* [What you need to do] From the data below, copy out every line in which the word "agent" occurs.

(Data extracted from a collection)
★ ★ ★ ★ ★
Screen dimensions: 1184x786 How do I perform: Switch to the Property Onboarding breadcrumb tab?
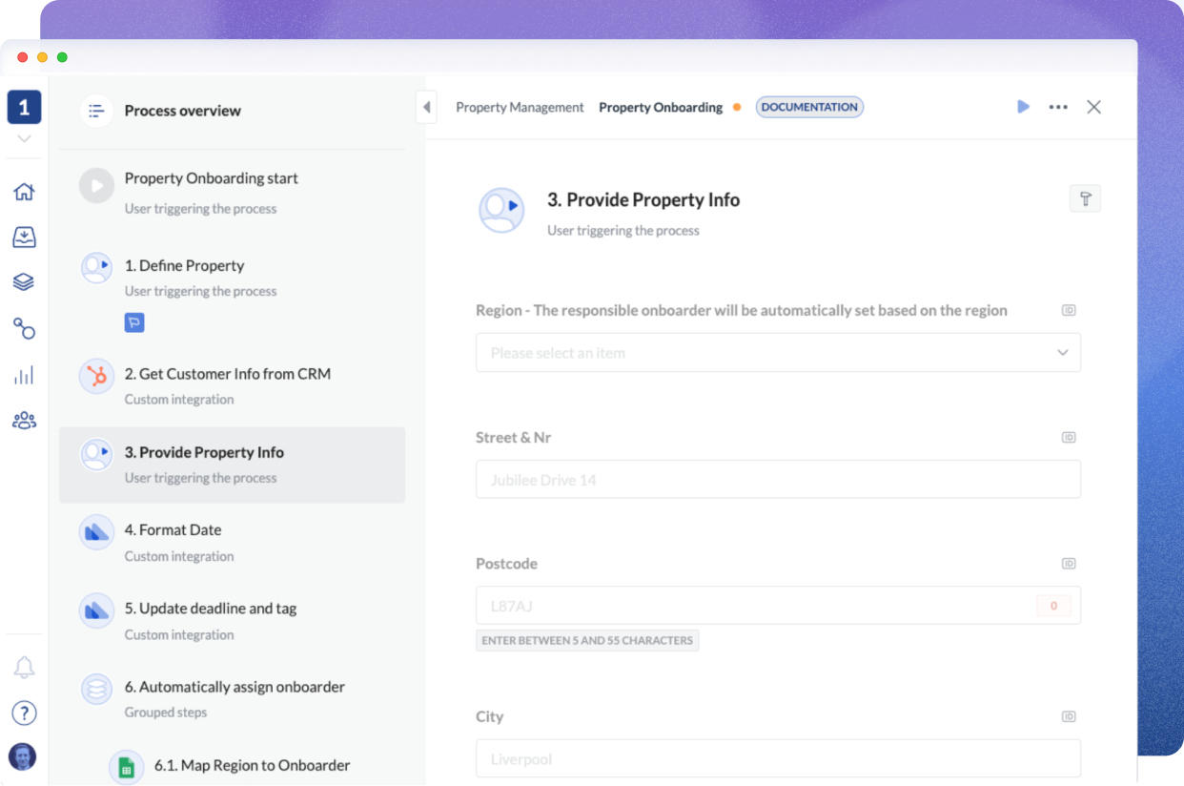click(x=661, y=107)
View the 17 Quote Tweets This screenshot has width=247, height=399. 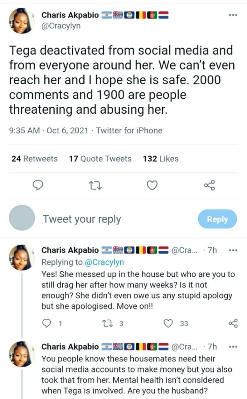point(100,159)
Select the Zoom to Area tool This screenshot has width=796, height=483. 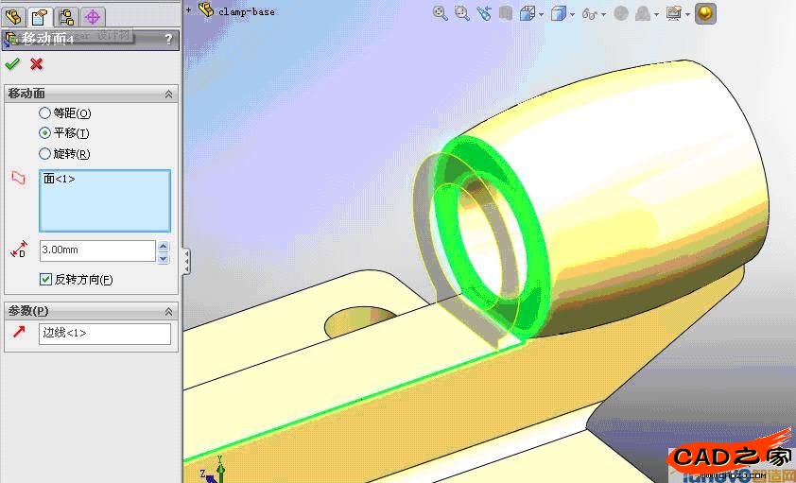point(462,13)
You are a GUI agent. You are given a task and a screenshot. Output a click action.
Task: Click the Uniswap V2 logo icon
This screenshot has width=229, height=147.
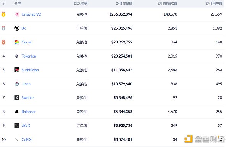pos(17,14)
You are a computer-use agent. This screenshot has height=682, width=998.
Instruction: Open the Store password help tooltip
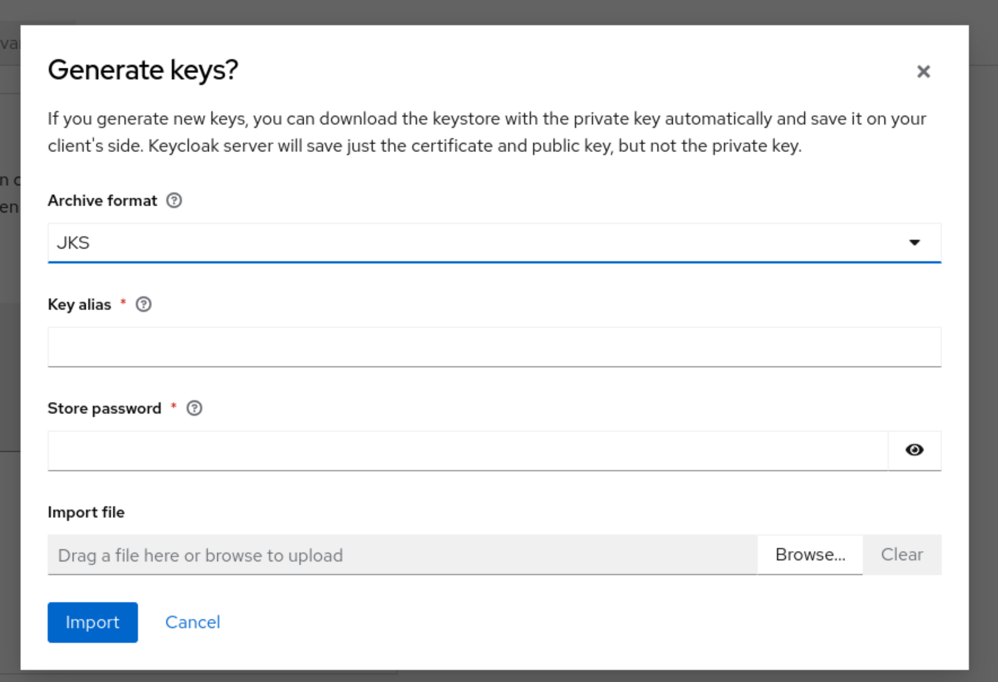coord(195,408)
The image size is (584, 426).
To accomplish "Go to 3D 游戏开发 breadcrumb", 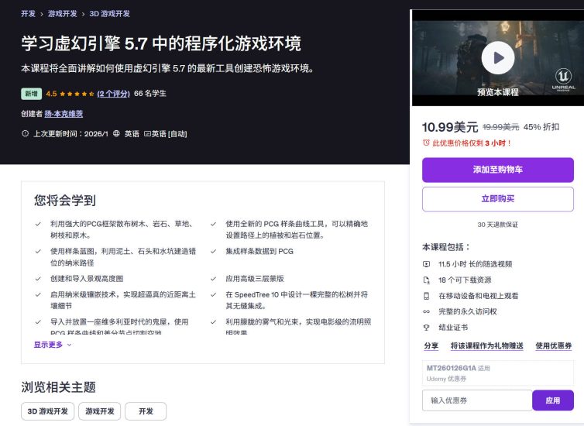I will click(x=109, y=14).
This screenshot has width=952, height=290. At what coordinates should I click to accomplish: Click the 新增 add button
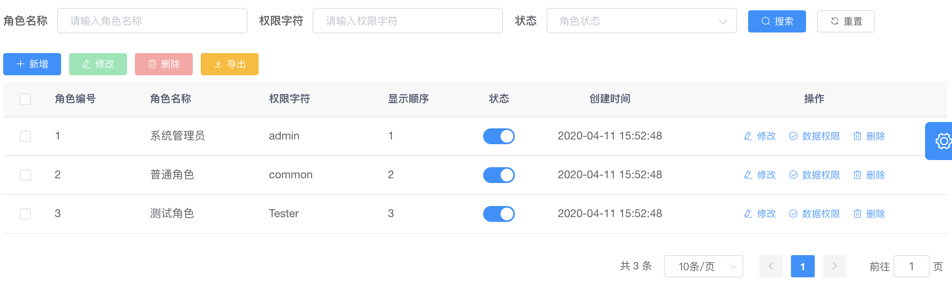pos(32,64)
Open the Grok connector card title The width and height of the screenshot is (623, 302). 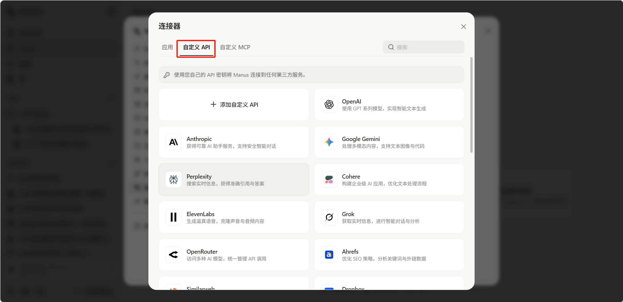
★ ★ ★ ★ ★
* [Response box]
You are a GUI agent. You are given a task and a screenshot. Output a click action.
You are a computer-use agent. This screenshot has height=682, width=998.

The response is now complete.